═════ Kutipan Teks

Menurut hemat penulis, langkah untuk tidak memberikan ijazah bagi pelaku adalah langkah yang memiliki keadilan bermartabat. Pihak pengambil keputusan di lembaga pendidikan tidak perlu takut untuk mengambil keputusan tersebut. Langkah penyelesaian secara musyawarah kekeluargaan memang langkah yang baik namun korban tentu tidak dapat begitu saja mengampuni pelaku. Kecuali, jika memang korban dengan ikhlas memaafkan kesalahan pelaku dan tidak melanjutkan proses hukum maka pimpinan lembaga pendidikan memberikan hak tersebut kepada pelaku namun pimpinan wajib masih tetap memberikan pendampingan kepada korban hingga benar-benar pulih.
     Jikalau penyidikan, proses mencari dan mengumpulkan bukti untuk membuat terang tindak pidana telah selesai, walaupun pelaku percabulan yang kebetulan berstatus mahasiswa telah dikeluarkan maka hal tersebut tidak menghapuskan proses penyelesaian perkara pidana hingga vonis dijatuhkan oleh hakim.

══════════
═════ Cuplikan Data

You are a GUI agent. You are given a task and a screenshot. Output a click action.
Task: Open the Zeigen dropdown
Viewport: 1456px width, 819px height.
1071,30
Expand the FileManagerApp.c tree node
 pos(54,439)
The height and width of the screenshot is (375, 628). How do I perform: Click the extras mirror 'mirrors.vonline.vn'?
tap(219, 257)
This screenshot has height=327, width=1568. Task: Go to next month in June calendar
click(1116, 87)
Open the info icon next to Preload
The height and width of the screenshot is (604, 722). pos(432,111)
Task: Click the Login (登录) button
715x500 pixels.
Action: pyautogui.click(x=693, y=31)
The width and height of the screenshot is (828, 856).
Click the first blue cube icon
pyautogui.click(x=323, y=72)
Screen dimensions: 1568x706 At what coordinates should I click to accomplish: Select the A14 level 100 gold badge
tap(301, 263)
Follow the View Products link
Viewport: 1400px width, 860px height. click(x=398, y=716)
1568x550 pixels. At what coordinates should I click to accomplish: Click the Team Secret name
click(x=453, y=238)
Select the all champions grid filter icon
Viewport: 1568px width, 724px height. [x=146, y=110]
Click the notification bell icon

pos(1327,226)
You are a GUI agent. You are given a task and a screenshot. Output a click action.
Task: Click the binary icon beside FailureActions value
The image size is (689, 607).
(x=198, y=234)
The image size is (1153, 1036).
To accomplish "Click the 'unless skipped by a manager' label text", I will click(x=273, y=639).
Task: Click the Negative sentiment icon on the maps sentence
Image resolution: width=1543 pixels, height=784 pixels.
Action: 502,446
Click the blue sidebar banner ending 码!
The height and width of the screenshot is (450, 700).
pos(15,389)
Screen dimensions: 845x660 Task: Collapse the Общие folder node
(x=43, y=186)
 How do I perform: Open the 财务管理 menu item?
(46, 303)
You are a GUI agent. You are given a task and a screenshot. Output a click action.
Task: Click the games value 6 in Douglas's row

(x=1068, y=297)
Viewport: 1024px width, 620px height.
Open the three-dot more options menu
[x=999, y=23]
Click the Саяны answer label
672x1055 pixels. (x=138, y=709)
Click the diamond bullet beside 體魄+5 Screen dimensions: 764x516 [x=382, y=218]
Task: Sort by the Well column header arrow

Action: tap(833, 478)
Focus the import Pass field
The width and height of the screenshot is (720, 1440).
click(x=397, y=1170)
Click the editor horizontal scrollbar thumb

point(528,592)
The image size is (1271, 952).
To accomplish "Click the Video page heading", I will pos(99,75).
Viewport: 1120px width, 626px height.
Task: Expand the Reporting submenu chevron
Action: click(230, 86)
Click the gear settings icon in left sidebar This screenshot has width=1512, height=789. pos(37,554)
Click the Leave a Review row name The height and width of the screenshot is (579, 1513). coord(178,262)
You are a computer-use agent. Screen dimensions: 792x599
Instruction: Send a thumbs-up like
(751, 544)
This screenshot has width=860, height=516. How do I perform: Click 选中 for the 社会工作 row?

══════════

**Rincian Tugas**
Lanjutkan kutipan teks tentang penanganan pelaku percabulan di lembaga pendidikan, dimulai setelah kalimat terakhirnya. Data tersebut tidak memiliki hubungan dengan kutipan teks.

**Jawaban**
     Terakhir, pemberitaan melalui media massa elektronik, membuat viral adalah bentuk dukungan nyata, bentuk peran serta masyarakat yang nyata agar pelaku diberi sanksi sesuai dengan hukum yang berlaku. Pemberitaan tersebut bukan untuk membuat suatu nama lembaga pendidikan menjadi buruk selama pemberitaan masih dengan kata-kata yang baik, proses pemberitaan tersebut untuk mengawal proses supaya tidak terjadi lagi korban-korban pelecehan seksual, korban percabulan, korban pemerkosaan di lembaga pendidikan pada khususnya, dan di Indonesia pada umumnya.